Baseball Strategy

In Defense of The Closer

With a bolstered cadre of arms, bullpen management has become a hot topic in the Nation. How should Rasiel Iglesias be used to limit his risk of injury? What about Michael Lorenzen? Is Tony Cingrani the closer? Why does Bryan Price continue to use Ross Ohlendorf in high-leverage circumstances?

Different managers take different approaches to handling their bullpens. A key variable here is the extent to which distinct roles are assigned to distinct relievers. Dearly departed Dusty Baker was well known for his rigid bullpen roles: at occasionally varying times, Arthur Rhodes the LOOGY (Lefty One Out GuY), Jonathan Broxton in the 8th, and Aroldis Chapman in the 9th.

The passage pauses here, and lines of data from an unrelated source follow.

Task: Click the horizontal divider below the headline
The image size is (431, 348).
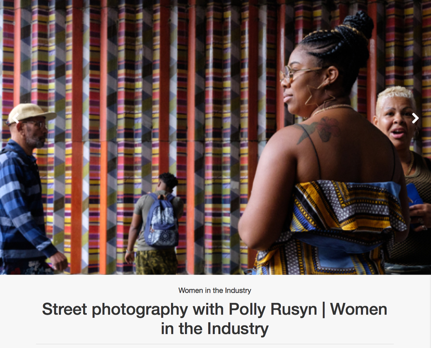Action: tap(215, 344)
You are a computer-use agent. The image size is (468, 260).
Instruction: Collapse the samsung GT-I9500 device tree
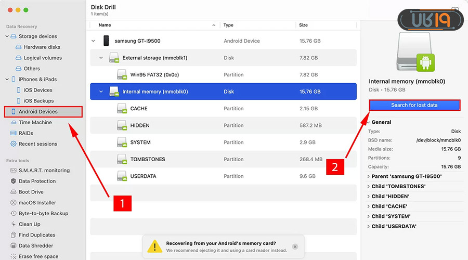click(94, 41)
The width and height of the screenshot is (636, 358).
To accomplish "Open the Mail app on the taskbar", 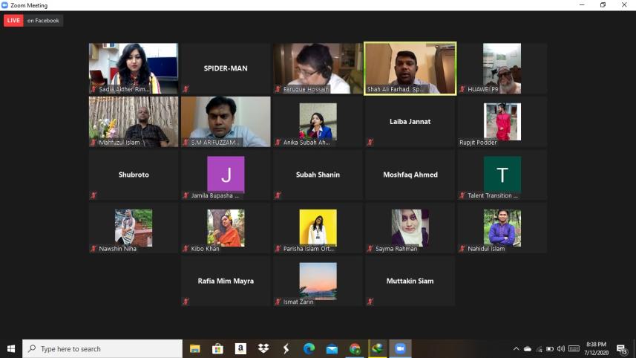I will pyautogui.click(x=332, y=348).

The argument in favor of this management style is a simple one: relief pitchers, like all workers, perform best when they know what is expected of them. Pitchers perform better if they know when (early? late?) and under what circumstances (close? blowout?) they’ll be called upon, and what will be expected of them (one out? multiple innings?). As Jonathan Papelbon summarized earlier this year, “when you’re in the bullpen and you can feel comfortable about when you’re going to pitch, it makes your life a lot easier.”

Bullpen roles are not all sunshine, however. Many analysts argue that these roles prevent a team’s best relievers from pitching in the most important moments or against the best hitters. These analysts laud managers who use their bullpen less rigidly.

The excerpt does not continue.